___ Given text ___

What is XML, and should I learn it?

Heads up! This post contains affiliate links, meaning if you click through and buy something, I will earn a commission (at no additional cost to you).

Around this time last year, I was talking to an old friend who’d recently started a graduate program & was beginning to get her feet wet in digital humanities. We were talking about whether, and to what extent, one needed to learn code/to code to do DH, and she told me one of her advisors had told her she “has to learn XML.”

I’ve heard similar sentiments expressed by others, and it always surprises me a little. Not because learning XML isn’t valuable, but because that instruction is painfully vague. By design, there is no one “XML” that you can go learn and usefully apply to a project; what makes XML useful is the specific XML standard you choose to follow.

Saying “go learn XML” is like saying “go learn grammar.” Yes, you can absolutely learn the basics of grammar– what is a noun, what is a verb, what is syntax– but you can’t put that knowledge to good use until you know whether you’re working with French or Chinese.

In this post, I’ll teach you the grammar that is XML using a pretend standard, show why standards exist, and suggest a few of the most important standards to at least know about if you’re doing digital humanities work.

Table of Contents

What is XML?
Sandwiches Syntax
What if we want more than sandwiches?
Standards to know [about] as a digital humanist
- TEI
- HTML
- MODS
Useful tools for XML editing
Limitations of XML formats

What is XML?

XML stands for Extensible Markup Language. Let’s break that down word-by-word: Extensible, able to be extended. Markup, a way of annotating. Language, a set of rules for communicating.

That tells us that XML is a set of rules for annotating something that you can add to based on your needs.

Notice how I defined language: XML isn’t a “programming language” like Python or Java, it is specifically, a “markup language.” XML can’t automate tasks for you; it’s a way of encoding information so both people and machines can easily interpret it.

So how do we set out encoding?

___ Supplied information ___

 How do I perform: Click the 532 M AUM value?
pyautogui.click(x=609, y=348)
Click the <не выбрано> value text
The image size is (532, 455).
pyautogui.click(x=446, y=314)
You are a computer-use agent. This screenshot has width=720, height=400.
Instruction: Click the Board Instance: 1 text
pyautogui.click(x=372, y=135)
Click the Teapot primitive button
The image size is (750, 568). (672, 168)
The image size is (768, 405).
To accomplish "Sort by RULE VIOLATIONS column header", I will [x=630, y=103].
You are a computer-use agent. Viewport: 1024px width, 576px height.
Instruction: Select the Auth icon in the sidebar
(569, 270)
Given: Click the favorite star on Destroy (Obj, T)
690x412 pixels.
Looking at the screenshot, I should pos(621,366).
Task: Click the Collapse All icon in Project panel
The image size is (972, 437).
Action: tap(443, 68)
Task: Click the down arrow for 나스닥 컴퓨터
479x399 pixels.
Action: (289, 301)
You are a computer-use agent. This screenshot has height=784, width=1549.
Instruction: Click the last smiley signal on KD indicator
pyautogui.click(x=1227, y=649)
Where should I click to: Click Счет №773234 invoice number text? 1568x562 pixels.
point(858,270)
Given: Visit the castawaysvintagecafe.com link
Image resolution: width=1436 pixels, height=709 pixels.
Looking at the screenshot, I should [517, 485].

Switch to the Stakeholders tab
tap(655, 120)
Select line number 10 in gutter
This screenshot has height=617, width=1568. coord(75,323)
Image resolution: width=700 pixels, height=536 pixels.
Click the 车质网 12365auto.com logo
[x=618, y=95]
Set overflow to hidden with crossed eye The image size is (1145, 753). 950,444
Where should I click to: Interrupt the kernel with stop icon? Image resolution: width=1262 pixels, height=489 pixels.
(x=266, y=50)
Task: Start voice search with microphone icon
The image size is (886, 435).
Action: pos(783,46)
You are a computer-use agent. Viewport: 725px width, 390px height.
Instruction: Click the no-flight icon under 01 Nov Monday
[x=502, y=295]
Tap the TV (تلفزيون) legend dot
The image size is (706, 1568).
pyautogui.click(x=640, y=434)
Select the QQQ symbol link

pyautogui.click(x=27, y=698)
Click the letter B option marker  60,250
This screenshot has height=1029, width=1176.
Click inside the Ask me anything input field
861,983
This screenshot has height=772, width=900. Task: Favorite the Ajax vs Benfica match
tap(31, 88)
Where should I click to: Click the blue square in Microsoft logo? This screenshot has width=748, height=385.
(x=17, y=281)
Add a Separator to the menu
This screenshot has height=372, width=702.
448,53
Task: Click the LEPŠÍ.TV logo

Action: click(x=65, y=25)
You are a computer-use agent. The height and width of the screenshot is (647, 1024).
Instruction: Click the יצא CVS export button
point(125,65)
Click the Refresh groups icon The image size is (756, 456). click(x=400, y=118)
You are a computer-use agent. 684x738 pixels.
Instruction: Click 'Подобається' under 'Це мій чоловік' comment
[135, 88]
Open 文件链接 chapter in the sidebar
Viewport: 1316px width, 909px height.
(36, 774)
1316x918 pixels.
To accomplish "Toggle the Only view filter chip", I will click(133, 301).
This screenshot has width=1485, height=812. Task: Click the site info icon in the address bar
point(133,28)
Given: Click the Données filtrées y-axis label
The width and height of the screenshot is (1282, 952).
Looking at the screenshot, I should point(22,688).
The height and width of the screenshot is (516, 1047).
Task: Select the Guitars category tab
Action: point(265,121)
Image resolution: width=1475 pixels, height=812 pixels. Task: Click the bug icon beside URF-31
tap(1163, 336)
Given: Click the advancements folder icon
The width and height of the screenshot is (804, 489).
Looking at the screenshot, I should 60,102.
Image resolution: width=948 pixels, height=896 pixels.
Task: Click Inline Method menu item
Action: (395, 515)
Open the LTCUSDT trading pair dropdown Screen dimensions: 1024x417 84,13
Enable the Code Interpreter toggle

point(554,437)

___

■ **Actions to take**
a – In the XML post, what does the abbreviation XML stand for?
b – Continue the post about learning XML from its final line.

■ **Task-by-task results**
a – Extensible Markup Language

b –
Sandwiches Syntax

In a moment, we’ll talk about how to encode a sandwich in XML. But first, I want to introduce some vocab.

A few key terms

Content: The thing you’re trying to describe. Usually this is some text. This goes between…
Tag (aka element): A label for a piece of content. Tags are differentiated from content using angle brackets, like <this>. Tags always come in pairs, and to distinguish the first tag from the second, we use a slash, like <this></this>
Attribute: The name of a property the content has, like “color”
Value: The actual thing an attribute is trying to capture, like “purple.”

A very tall sandwich! Six slices of bread with tomato, cheese, meat, and lettuce between each pair.

Okay, but let’s get to sandwiches

I made you a BLT! 🍞❔🥓🥬🍅 🍞 🥰🍽️

Let’s say you want to describe this emoji recipe in XML. We start out by letting everyone know what we’re making, a sandwich:

<sandwich>🍞❔🥓🥬🍅🍞</sandwich>🥰🍽️

Here, I’ve created a tag called sandwich around our content so you know where the sandwich recipe starts and where it ends. The last two emoji aren’t part of our recipe, so we don’t include them in our <sandwich></sandwich>.

Let’s say we want to make this a little clearer, though. What are all those ingredients in our sandwich?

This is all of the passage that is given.